Class Actions and Predatory Lenders, Are They Worth the Trouble?

It can be presumed that the argument in favor of a class action suit is based solely upon the concept of “power in numbers”.

Good concept. Now let’s take a closer look at the numbers.

Banks pray for class action suits. Don’t think for a moment that they haven’t prepared for a few lawsuits, they have. J.P. Morgan Chase recently announced it has paid out over $9 Billion in legal costs. That’s 9 Billion dollars with a “B”.

In a class action suit the class generally settles for pennies on the dollar while the lawyers walk away with the bulk of the settlement. Class action suits against predatory lenders are actually protective suits for these predators. If the bank looses, they would far sooner pay $500,000 to be split between a class of, let’s say, 500 rather than $250,000 or possibly more to each of the 500 members of the, would be, class had they each sued separately, and in some cases be forced to quiet the title to the homeowner as well. Think about it, who wouldn’t pray for class action?

The class action suit only deals with 1, or 2 issue/s (cause/s of action) common to the class. There are generally 15 or more violations of federal and state statutes found in any given mortgage, each of which carry their own penalty, and offer their own value in a settlement, but not all of them are common to the class.

In some class action suits provisions can be made to adjudicate other causes of action not common to the class. However, filing separate cases forces the lender to secure legal council for each and every case brought before the court rather than for paying once for council on the class action. If the bank looses they have to pay not only their attorneys, but yours as well. Factor that into the long term cost to this predatory lender.

Acceptance of this low ball settlement rendered from a class action suit often voids a homeowner’s right to sue by signing waivers agreeing that they will not sue the bank in the future for any reason, without regard to any amount of their wrongdoing.

I heard of one class action settlement in where each member of the class received only $400 for all their trouble when they would have been entitled to $400.000.00 had they not joined the class.

Remember you can’t modify a fraud.
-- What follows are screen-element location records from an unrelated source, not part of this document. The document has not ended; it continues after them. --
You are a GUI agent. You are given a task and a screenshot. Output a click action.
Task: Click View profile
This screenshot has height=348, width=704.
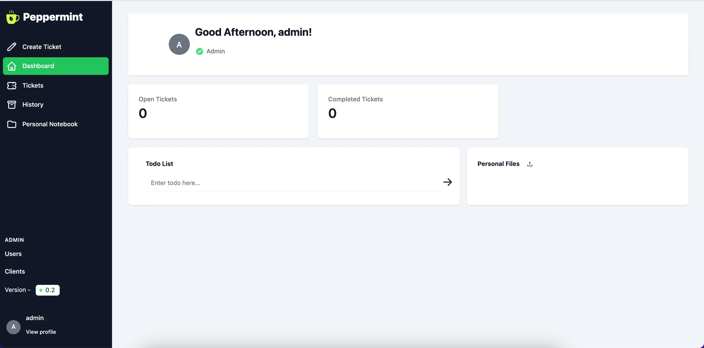coord(40,332)
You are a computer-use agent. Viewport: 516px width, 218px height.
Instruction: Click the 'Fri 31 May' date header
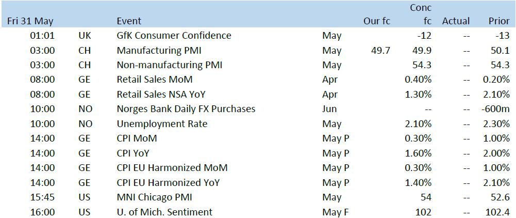[30, 21]
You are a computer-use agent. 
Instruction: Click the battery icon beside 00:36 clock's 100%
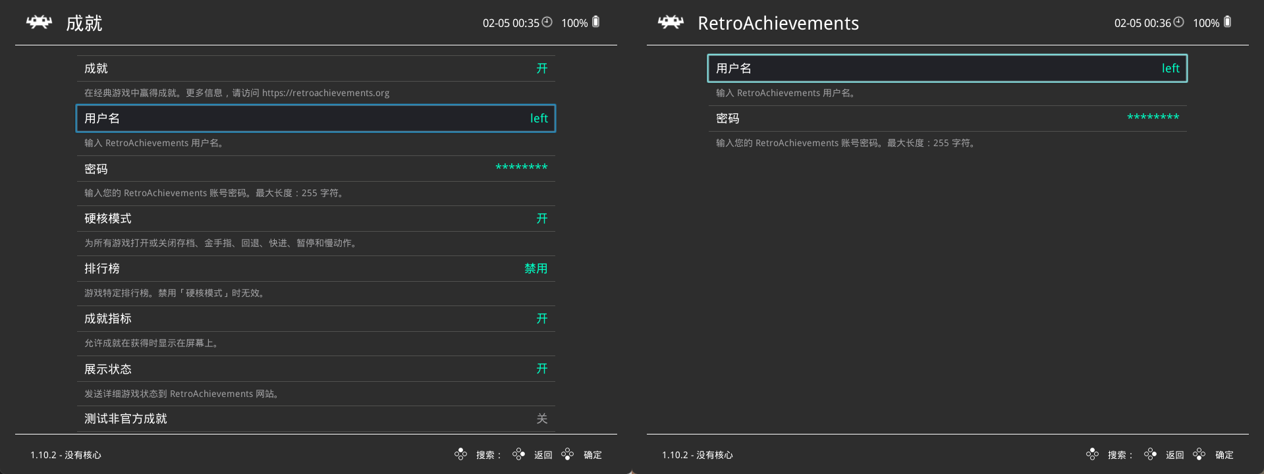click(1227, 22)
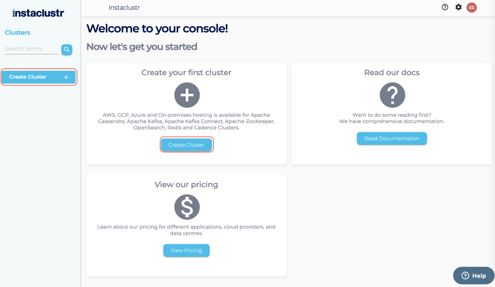Click the large plus circle icon in first cluster card

click(x=187, y=95)
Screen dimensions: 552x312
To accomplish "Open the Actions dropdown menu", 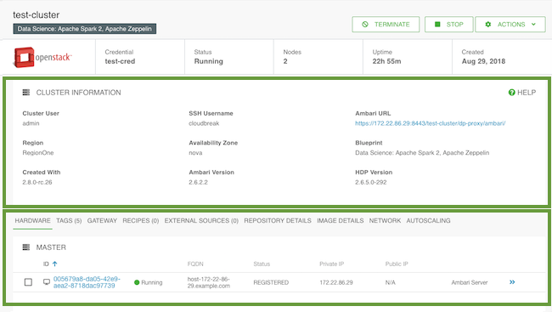I will pyautogui.click(x=510, y=25).
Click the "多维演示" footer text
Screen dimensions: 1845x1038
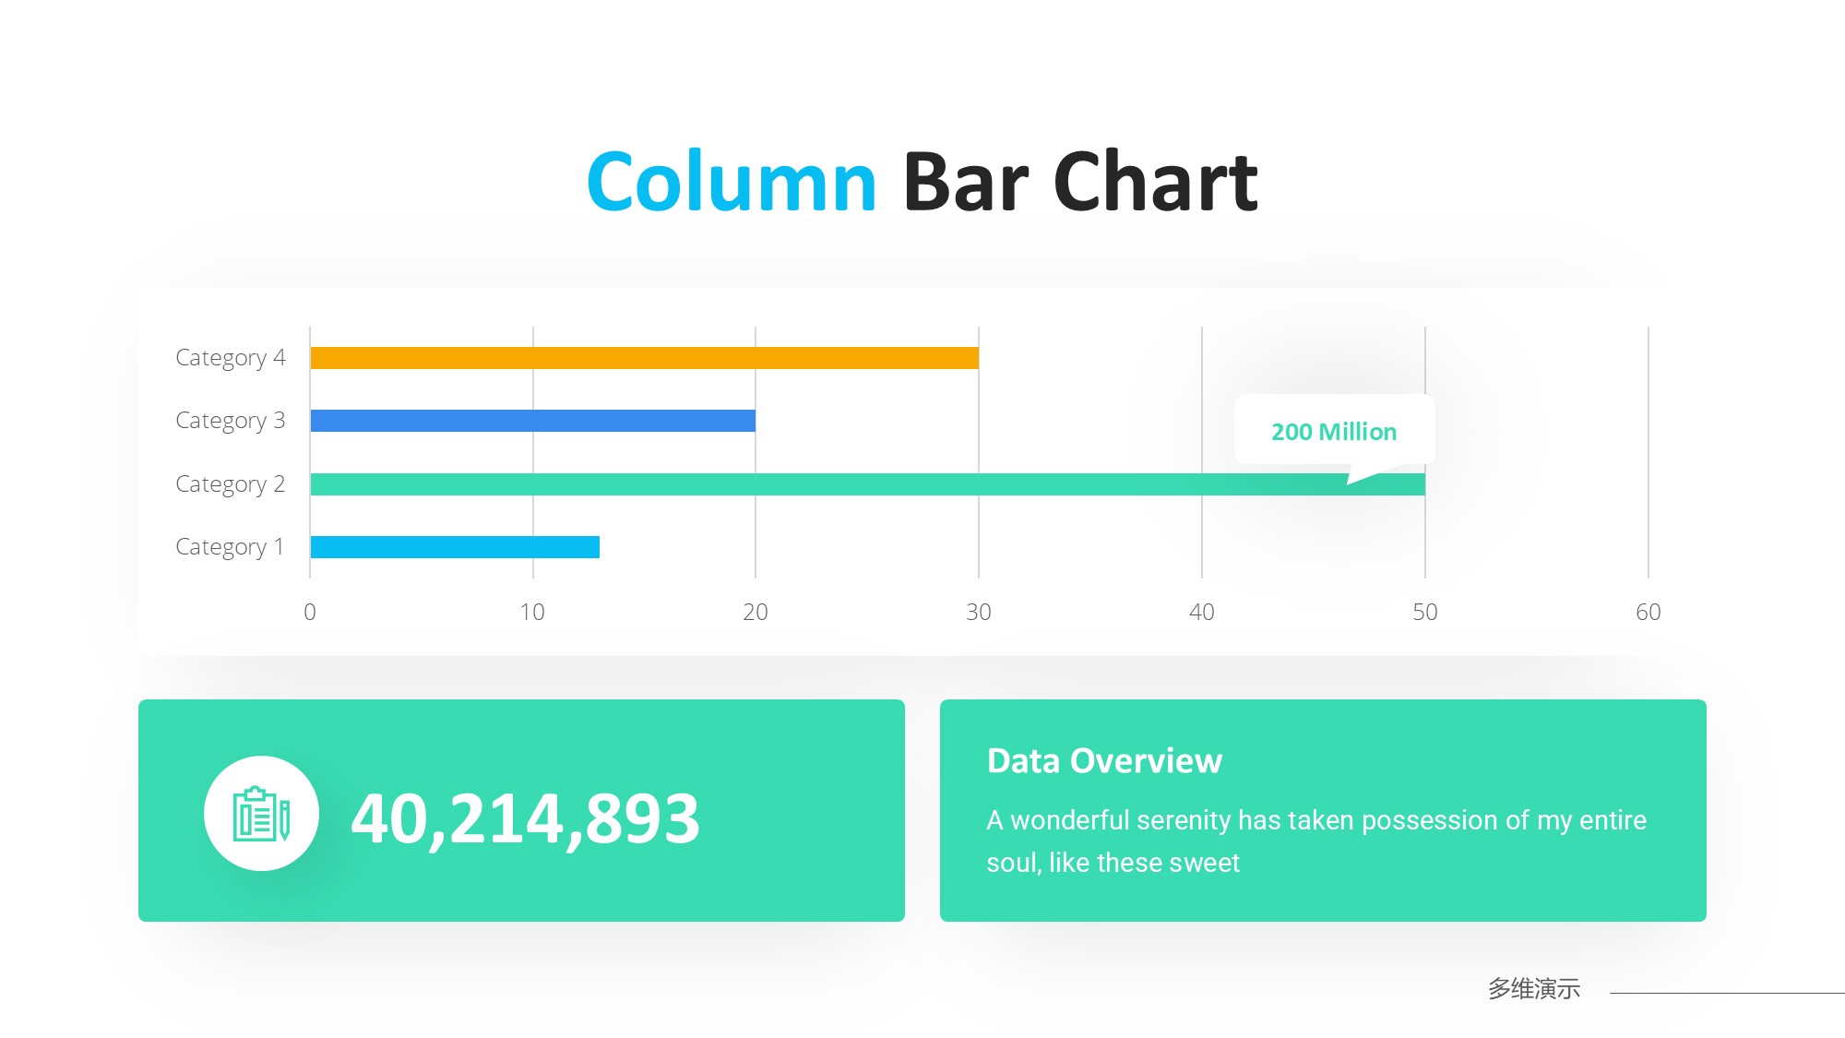pyautogui.click(x=1533, y=989)
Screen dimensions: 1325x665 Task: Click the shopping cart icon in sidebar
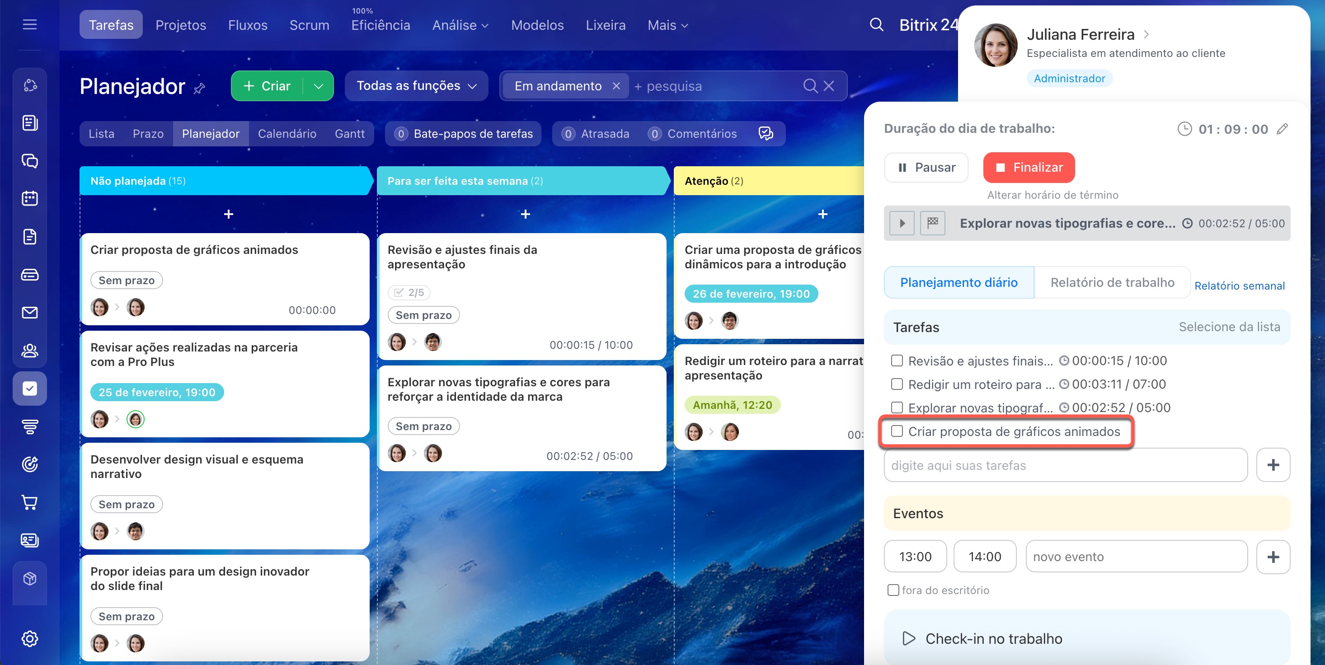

The US Supreme Court, state courts, and courts around the world have all upheld the common law maxim: Fraud voids everything. One case in point: United States v. Throckmorton, 98 US 61, 70 (1878) “Fraud vitiates the most solemn contracts, documents and even judgments”. From the Latin principal, fraus omnia vitiate ab initio.

Ultimately it is your decision to make whether to join a class action or not. Myself, I would much rather deal as hard a blow to an industry hell bent on the destruction of middle class America.